[Recorded information start]

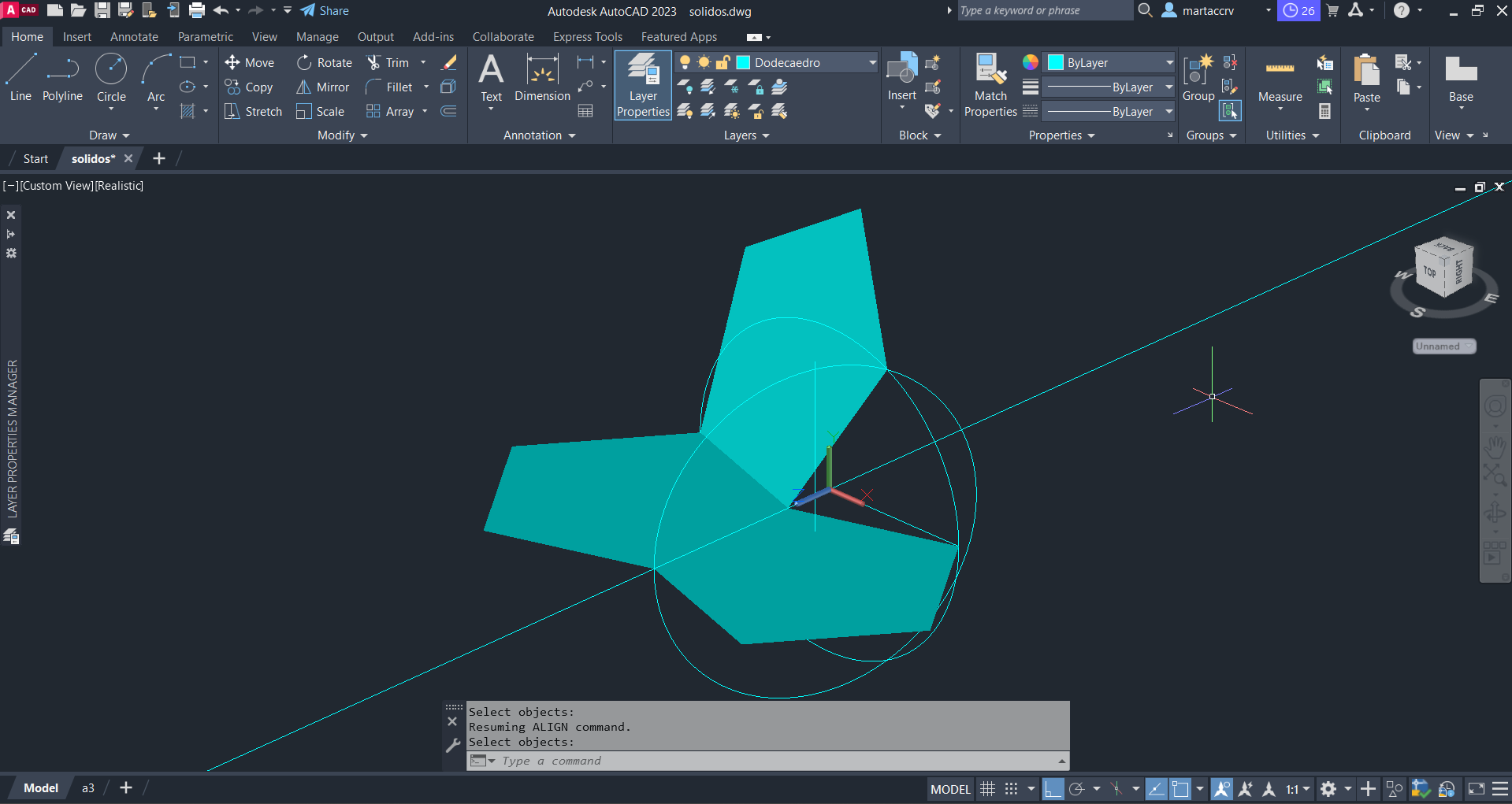Click the Share button
This screenshot has width=1512, height=804.
(x=325, y=11)
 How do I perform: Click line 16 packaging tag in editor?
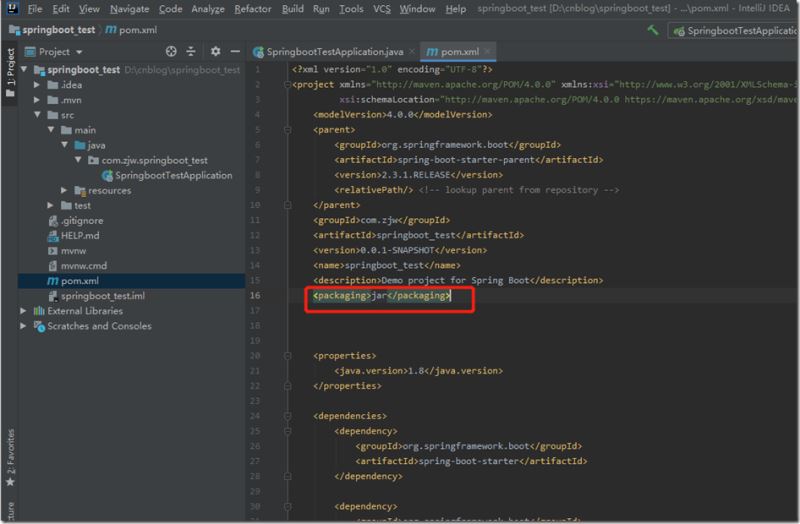pyautogui.click(x=380, y=296)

[Recorded information end]

# Task goal:
Quote all of the data above word for word, leaving out the pictures.

# Task answer:
Click the Share button
This screenshot has width=1512, height=804.
(x=325, y=11)
 How do I perform: Click line 16 packaging tag in editor?
pyautogui.click(x=380, y=296)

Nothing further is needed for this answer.